Nicht nur in den Naturwissenschaften ist es wichtig zu vermeiden, sich selbst und andere zu täuschen, in dem man seine Ergebnisse frisiert oder dem Zeitgeist anpasst; in dem man vergisst, auf die Dinge hinzuweisen, die gegen die veröffentlichten Forschungsergebnisse sprechen oder in dem man Hypothesen zu Theorien stilisiert, die sie nicht sind. Und man muss immer bereit sein, seine Forschungsergebnisse in die Tonne zu kloppen, wenn sie sich – so schön sie auch sein mögen – letztendlich als falsch erweisen. 

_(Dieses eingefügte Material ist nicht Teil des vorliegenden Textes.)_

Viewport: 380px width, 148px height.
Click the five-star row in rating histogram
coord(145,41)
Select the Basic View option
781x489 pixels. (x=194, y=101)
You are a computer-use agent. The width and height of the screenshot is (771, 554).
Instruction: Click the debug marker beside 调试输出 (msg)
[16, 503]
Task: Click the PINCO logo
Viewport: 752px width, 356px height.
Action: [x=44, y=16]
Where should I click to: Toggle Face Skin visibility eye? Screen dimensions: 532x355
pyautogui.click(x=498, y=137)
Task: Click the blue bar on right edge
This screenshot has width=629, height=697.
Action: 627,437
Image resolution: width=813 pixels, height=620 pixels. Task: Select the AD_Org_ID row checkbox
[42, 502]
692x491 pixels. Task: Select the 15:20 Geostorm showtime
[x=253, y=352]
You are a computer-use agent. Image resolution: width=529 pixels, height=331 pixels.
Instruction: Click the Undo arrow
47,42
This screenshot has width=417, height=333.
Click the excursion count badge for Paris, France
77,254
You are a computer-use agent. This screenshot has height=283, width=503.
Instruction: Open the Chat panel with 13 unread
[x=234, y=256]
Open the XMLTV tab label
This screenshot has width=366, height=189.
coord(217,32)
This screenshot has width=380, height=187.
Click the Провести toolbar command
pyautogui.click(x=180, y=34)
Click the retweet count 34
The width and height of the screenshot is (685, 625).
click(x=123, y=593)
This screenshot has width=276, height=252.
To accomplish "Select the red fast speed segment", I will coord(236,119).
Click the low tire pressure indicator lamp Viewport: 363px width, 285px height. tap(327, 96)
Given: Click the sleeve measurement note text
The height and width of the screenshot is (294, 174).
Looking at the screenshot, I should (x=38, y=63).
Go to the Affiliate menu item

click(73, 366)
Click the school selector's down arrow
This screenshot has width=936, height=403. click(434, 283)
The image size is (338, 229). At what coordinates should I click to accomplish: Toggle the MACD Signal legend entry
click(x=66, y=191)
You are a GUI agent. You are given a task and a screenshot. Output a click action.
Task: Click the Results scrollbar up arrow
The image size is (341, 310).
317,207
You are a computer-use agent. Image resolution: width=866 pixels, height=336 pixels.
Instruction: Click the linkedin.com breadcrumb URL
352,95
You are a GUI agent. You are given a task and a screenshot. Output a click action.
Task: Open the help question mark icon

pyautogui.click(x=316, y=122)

Nichtdestotrotz ist der gegenwärtige Wissenschaftsbetrieb nicht gegen Cargo-Kult gefeit, wie einige Wissenschaftsskandale der jüngeren Vergangenheit deutlich gemacht haben. Und ob man manche Themen der „Gender Studies“ nicht auch dazu zählen sollte, soll an dieser Stelle offen bleiben. Wenn Richard Feynman noch leben würde, hätte er sicherlich auch einige Ansichten der gegenwärtigen „Klimawissenschaften“ als „Cargo-Kult-Wissenschaft“ entlarvt, denn gerade bei ihnen zeigt sich die enge Verflechtung zwischen Wissenschaft und Politik, die hier, vermittelt durch staatliche Forschungsgelder, so etwas wie eine Symbiose eingegangen sind. Man erkennt das z. B. daran, dass Studien, die nicht die Erwartungshaltung befriedigen (menschengemachter Klimawandel), schnell von anderen Wissenschaftlern (oder Politikern) verworfen oder ignoriert werden, anstatt sie nach den Methoden der Wissenschaft ergebnisoffen zu falsifizieren oder, wenn das nicht gelingt, sie als augenscheinlich richtig anzuerkennen.